Une légende s’en va : adieu, Zenobe Gramme

Le 26 juillet dernier, la Marine a fait ses adieux à un voilier légendaire : le Zenobe Gramme. À l’occasion de la cérémonie de retrait et de dépôt de son pavillon, retour sur ce navire emblématique. Tantôt bateau scientifique, tantôt navire-école, il a marqué des générations d’apprentis marins, du matelot à l’amiral.

 

Mis à flot il y a plus de 60 ans, le Zenobe Gramme a parcouru environ 410 000 milles nautiques, soit 19 fois le tour de la terre. À son bord, plus de 4 300 personnes ont navigué sous 24 commandants. Alain Vittone, commandant du voilier de 1989 à 1995, se souvient : « J’ai été instructeur sur ce navire pendant trois ans et j’ai eu la chance de former, entre autres, l’amiral Michel Hofman, notre ex Chef de la Défense, pendant cette période. »

 

Un adieu difficile

 

Le commandant Gerd Huygh, à la barre du Zenobe Gramme depuis janvier 2023, n’a pas été formé à bord de ce navire, mais il est un véritable loup de mer. Il a rejoint la Marine à l’âge de 16 ans en tant que mécanicien et a gravi les échelons. Dernier commandant du voilier, il déclare : « C’est un adieu difficile. Comme un enterrement en fait. Il y a une vraie cohésion parmi l’équipage, comme une famille, et une volonté inébranlable de surmonter chaque défi. »

 

Sous le commandement de Huygh, près de 130 étudiants ont appris à lever les voiles. Le navire-école a formé des futurs officiers et sous-officiers, et chaque été, il accueillait une trentaine de jeunes pour des camps de voile, les initiant à la navigation et à la vie à bord.

 Un ambassadeur mondial

 

Le Zenobe Gramme a vogué de Nieuport à Ostende, explorant l’Islande, la Norvège, la mer Baltique et la Méditerranée. Ce voilier a participé à de nombreuses courses, dont la régate Colombus pour célébrer les 500 ans de la découverte des Amériques, impliquant 275 voiliers venus de tous horizons.

 

Alain se souvient : « Au large du Portugal, nous avons été confrontés à une dépression qui, au lieu de se déplacer vers le nord-est comme d’habitude, s’est dirigée vers nous.
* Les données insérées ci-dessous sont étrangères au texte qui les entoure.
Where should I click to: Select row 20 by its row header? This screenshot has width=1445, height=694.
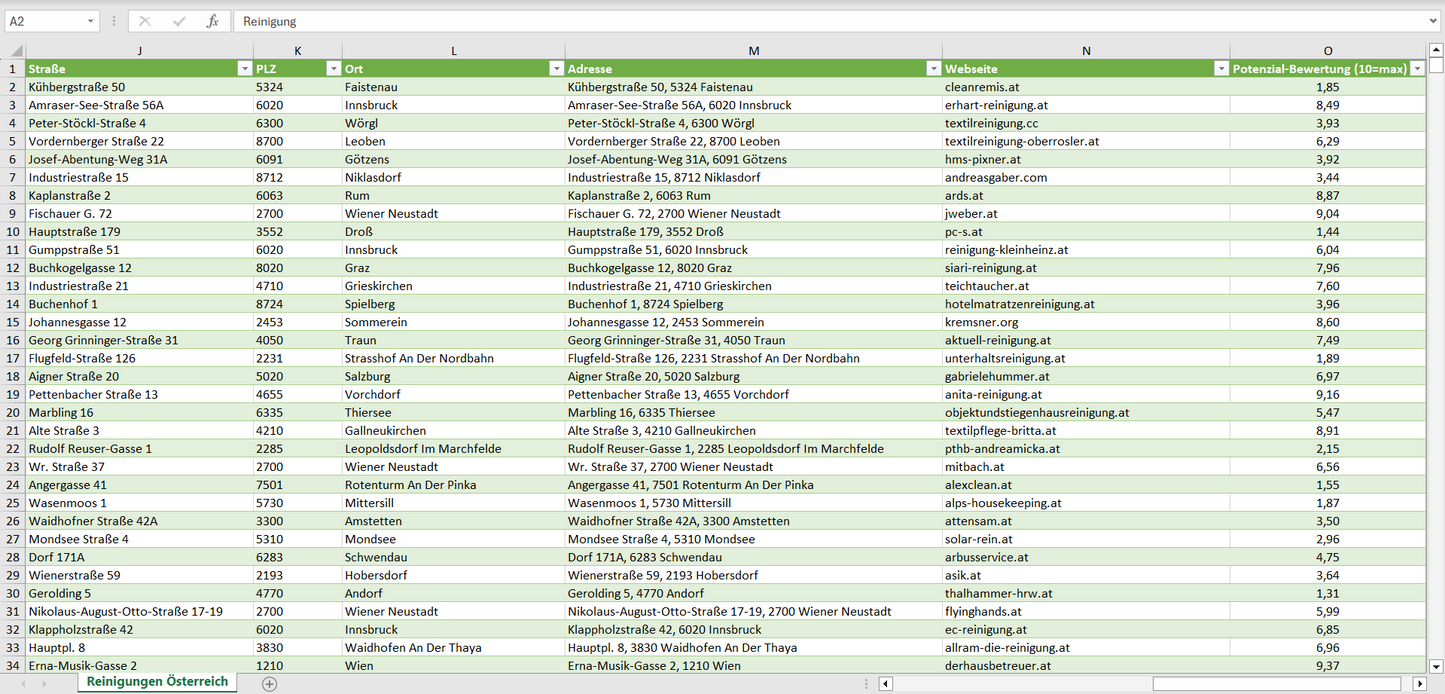[x=13, y=412]
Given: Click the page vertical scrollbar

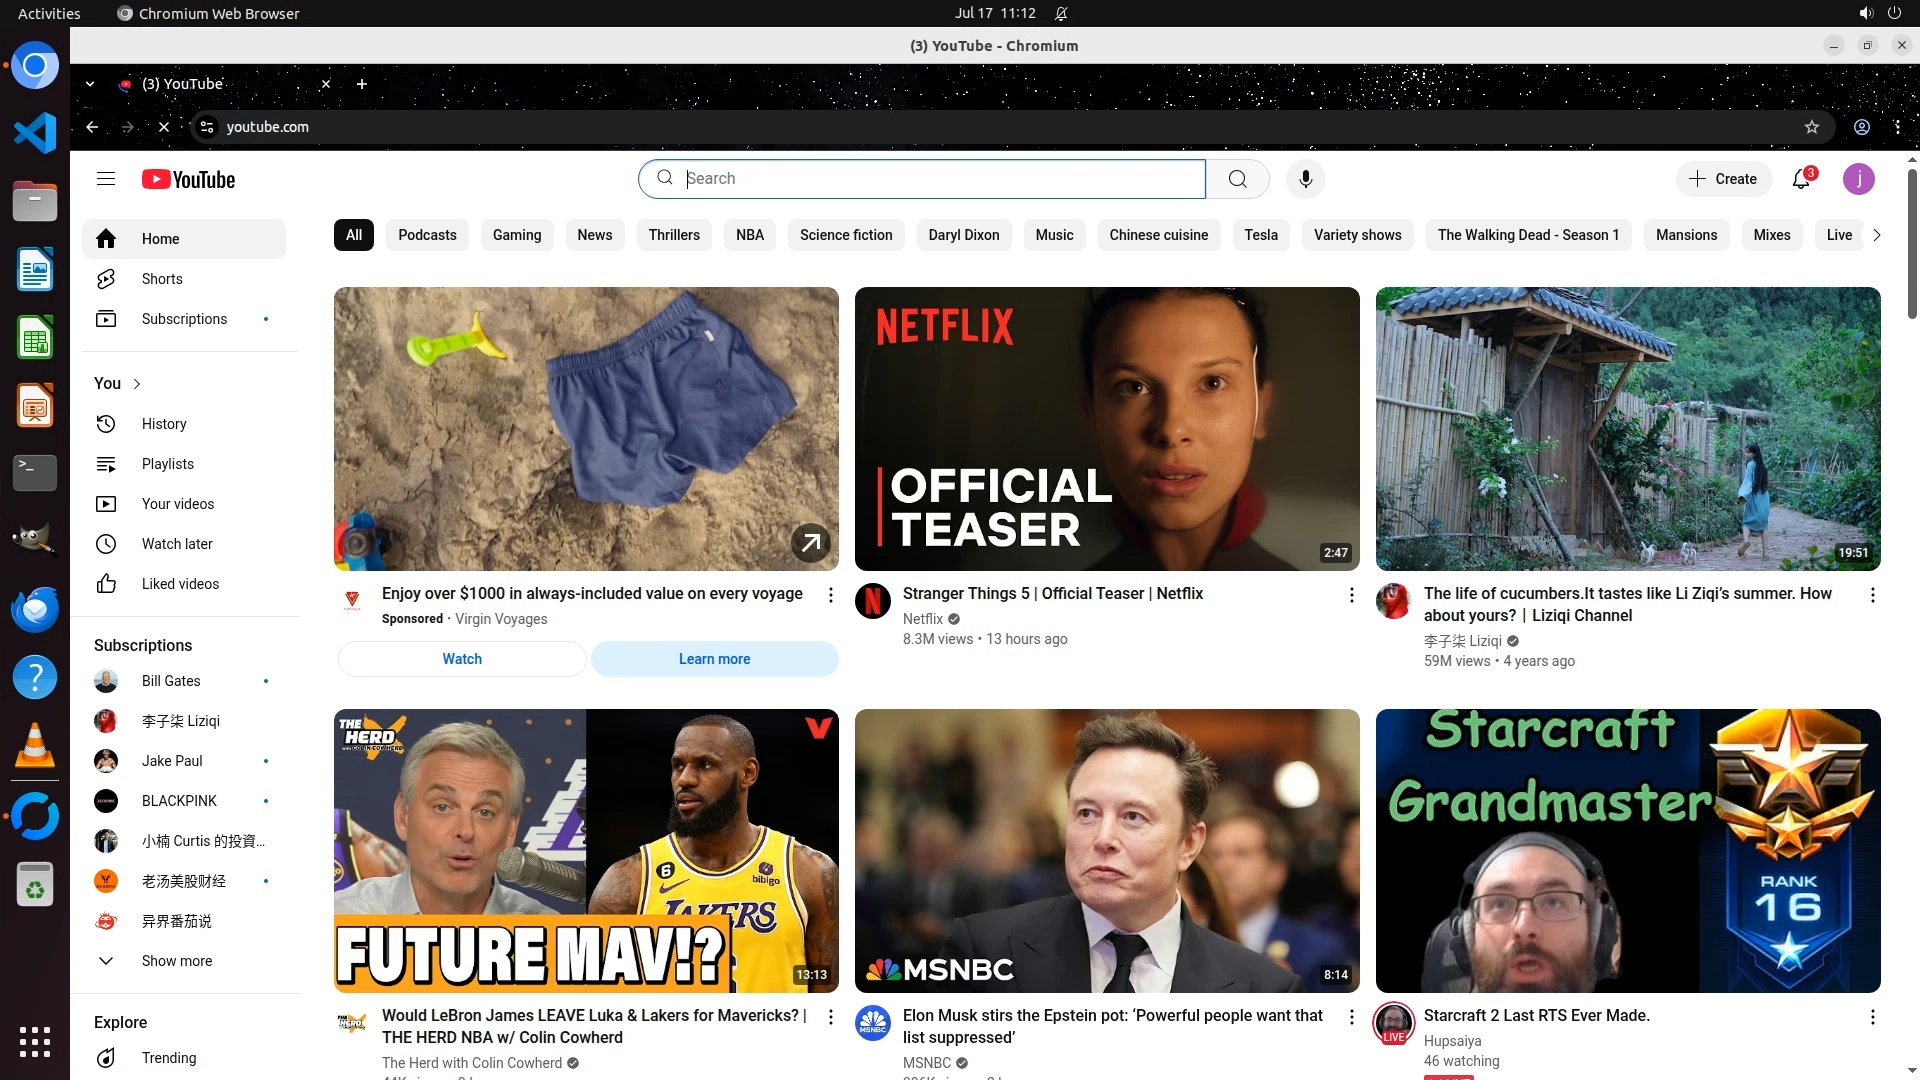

Nous avons eu des pointes de vent à 76 nœuds », un cauchemar dont lui et son second Louis se souviennent bien.

 Un acteur de l’histoire

 

Le Zenobe Gramme, conçu par l’ingénieur naval Frank Van Dyck pour un coût de 25 millions de francs, avait pour parrain, le Brussels Royal Yachting Club. Sa fonction initiale était la recherche océanographique, d’où sa devise : « Quarendo invenies » (Qui cherche trouve).

 

Son nom, en hommage à l’inventeur liégeois de la dynamo, avait été initialement concurrencé par Electron et Daisy Bell (Decibel), trouve-t-on dans un article du Neptunus de juillet 2001 : A958 Zénobe Gramme Histoire | PDF (scribd.com).

 

Le Zenobe Gramme a accueilli également les premières femmes à bord. Alain Vittone raconte : « Pendant les grandes courses des grands voiliers, nous échangions des cadets avec d’autres navires et je demandais d’avoir des femmes à bord. Cela a apporté un plus énorme. Ensuite, j’ai engagé des femmes de la Marine parce que j’avais besoin de volontaires pour naviguer, et tout le monde était le bienvenu. » Contrairement à la légende, une femme ne porte pas malheur sur un voilier, mais le mot « lapin », ce rongeur de cordages, oui.

Bon vent à ce navire légendaire, qui a formé et inspiré tant de marins et d’aventuriers.